Austria in these days is characterised by a strong vocational education sector, with dual and all-day school-based vocational education coexisting, although these two approaches have historically developed from different contexts. Also reaching back to neo-institutionalist theories, Lorenz Lassnig analyses the development path towards this “dualist” VET system. Stating a long-term persistence of basic structures since ← 15 | 16 → the 19th century serves as the starting point. Thus, also this contribution is about the question of how change and stability can be grasped and explained in a conceptually appropriate way. In contrast to wide-spread narratives starting out from individual great reformers and their ideas, which sometimes pushed through and sometimes not, the lines of development he points out to indicate a “muddling through”, a policy of small steps and pragmatic decision-making. Starting out from this, his empirical analysis results in the question of in how far, in the concrete case, the delimitation between punctuated systematic change and critical junctures on the one hand and incremental change on the other, as it is frequent in historical institutionalism, is possible and reasonable e. g. by way of layering.

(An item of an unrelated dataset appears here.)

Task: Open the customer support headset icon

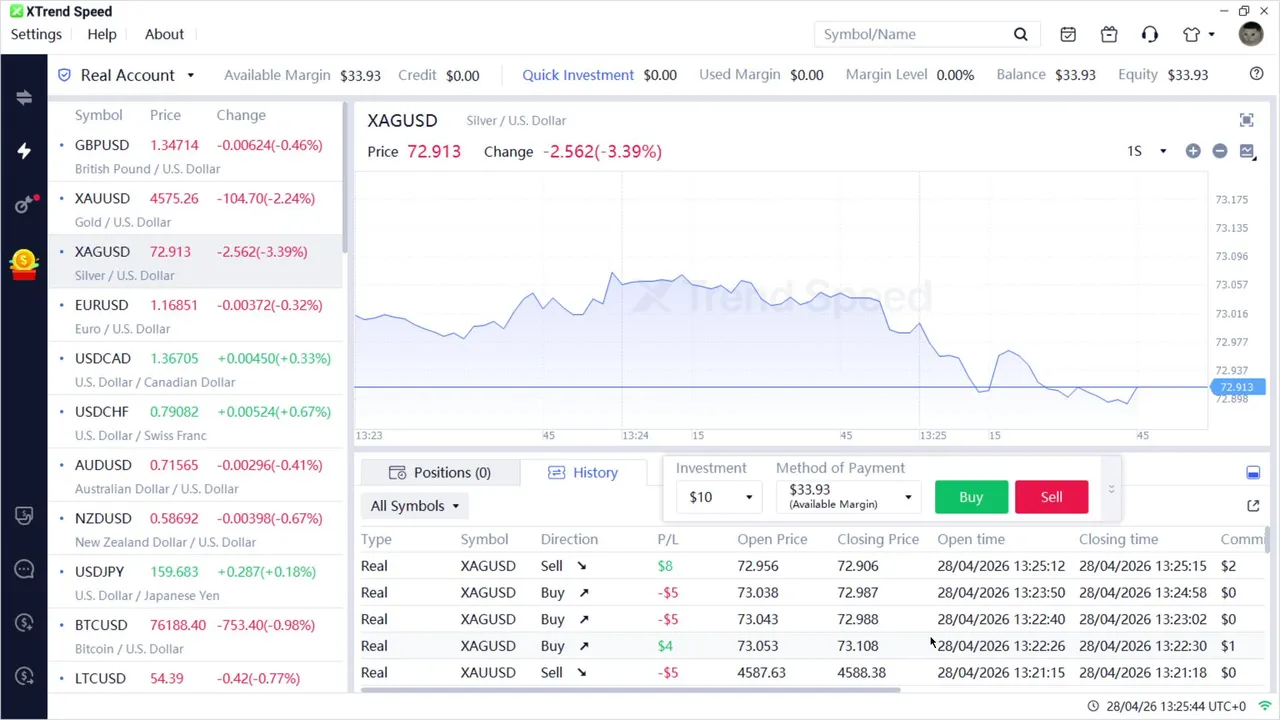Action: click(1150, 35)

Eveline Wittmann refers to another tradition of social-sciences theories, by applying Max Weber’s concept of legitimacy to her analysis. Under the title “Vocational School Policy in the Context of Securing State Legitimacy” she analyses the consequences of the invasion of supra-national policies in the EU context into vocational education and thus into a sector whose structure was originally characterised by national ideas of legitimacy and was most of all supposed to contribute to nation building. The increasingly fragile shape of national state-based legitimacy, as is one important result, even affects the way in which actors at school level understand themselves and their everyday behaviour (e.g. new public management).

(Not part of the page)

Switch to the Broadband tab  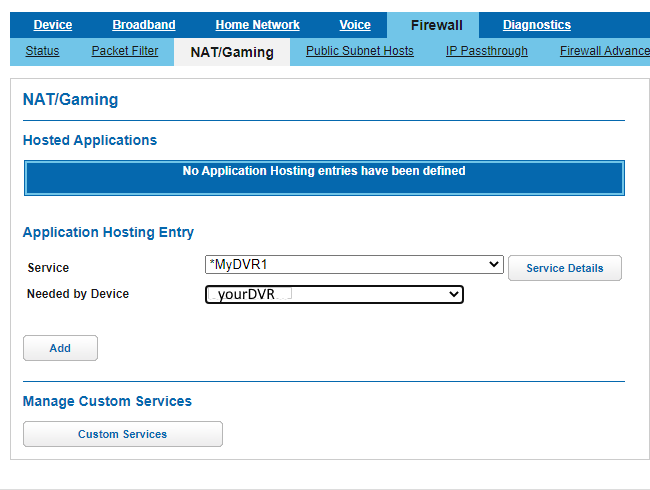coord(143,25)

Referring to Swedish sociologist Johan Asplund, Asa Broberg makes the readers familiar with a, for the time being, little received “figures of thought” concept. Figures of thought – to be understood as mediators between the basic conditions of a society and its discourse – are underlying collective conceptions that provide meaning to the more pronounced statements or actions of a discourse. As a modification of the classic Marxist model, they represent figures of transition between base and superstructure. In the focus are the two figures of “work” and “school”. Referred to ideas and practices of Swedish vocational education between 1918 and 1971, the author shows shifts of the educational value attributed to learning in the work and the school context respectively. Instead of one-sidedly starting out from top-down processes, according to which institutional reforms change the educational practice, ← 16 | 17 → the example furthermore demonstrates that educational innovations are an important precondition for institutional change.

Yet another theory offer, i.e. Michel Foucault’s contribution to a theory of subjectivation, is made fruitful by Esther Berner in her contribution. It focusses on two essential practices in the context of vocational education, that is “training” and “testing”. In both fields there happens a cross-over of certain knowledge orders and kinds of power which here, with a focus on the early 20th century and while referring to concrete techniques and scientific discourses, are analysed from a genealogic perspective.

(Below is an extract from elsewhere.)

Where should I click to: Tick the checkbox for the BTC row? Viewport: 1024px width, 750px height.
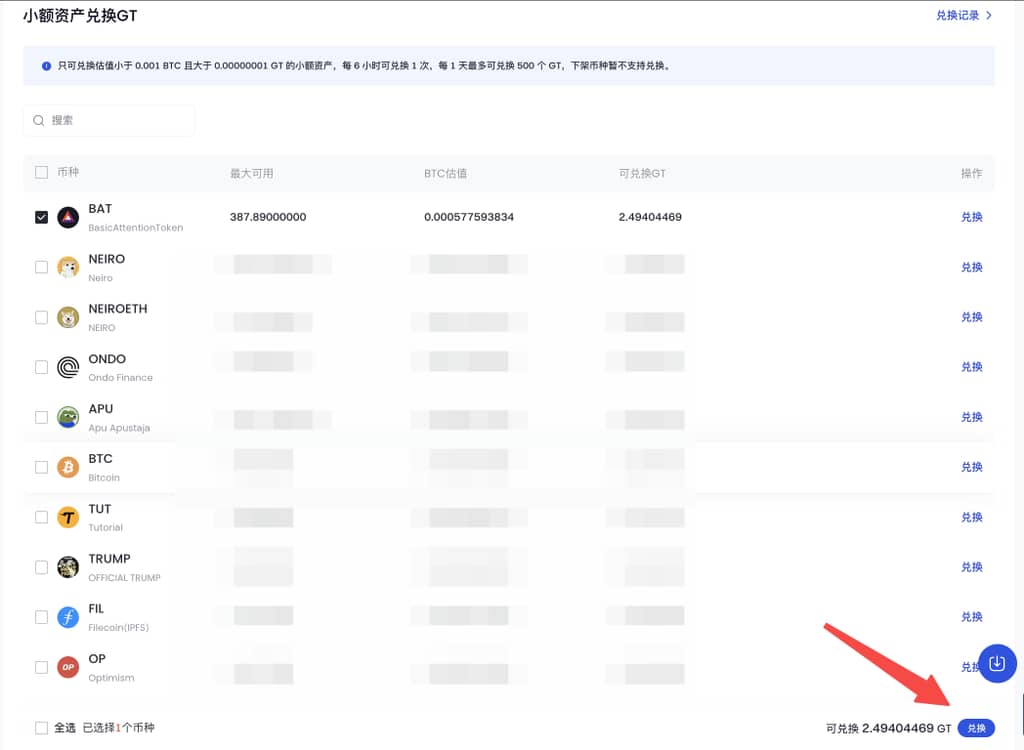tap(41, 467)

Manfred Wahle in his essay supports taking images into consideration as sources and suggests appropriate analysis methods. As a matter of fact, their previous neglect by the historical research of vocational education leaves a gap, as indeed the early public debate on vocational education happens precisely at the time of the appearance of photography and mass communication by way of posters, leaflets etc. Often the ideological components of historical discourses find clear expression by them. The author connects his plea for an assessment of the rich material to presenting the change and the current state of topics and questions as well as existing desiderata of the historical research of vocational education.

Also the contribution by Anja Heikkinen is based on a critical intention. She votes for overcoming hegemonial patterns of interpretation with their universalist claim of explanation in favour of a cross-cultural understanding building on historical contingencies and local demands. From a materialist point of view, the distinctiveness of vocational education in Finland, Britain and Germany might go back to wider struggles about aims and functions of education, which were vital in their geo-economic position.

Cases

If the contributions listed in the concepts chapter were characterised by a conceptual focus which, each according to the case, was related to countries or comparisons of countries or moved explicit theoretical concepts to the fore when it comes to the historical development ← 17 | 18 → of systems of vocational education, the foci on countries (France, the Nordic countries, Switzerland, Italy) rather represent national paths of education which move certain vocation education-political ideas and reform attempts to the fore.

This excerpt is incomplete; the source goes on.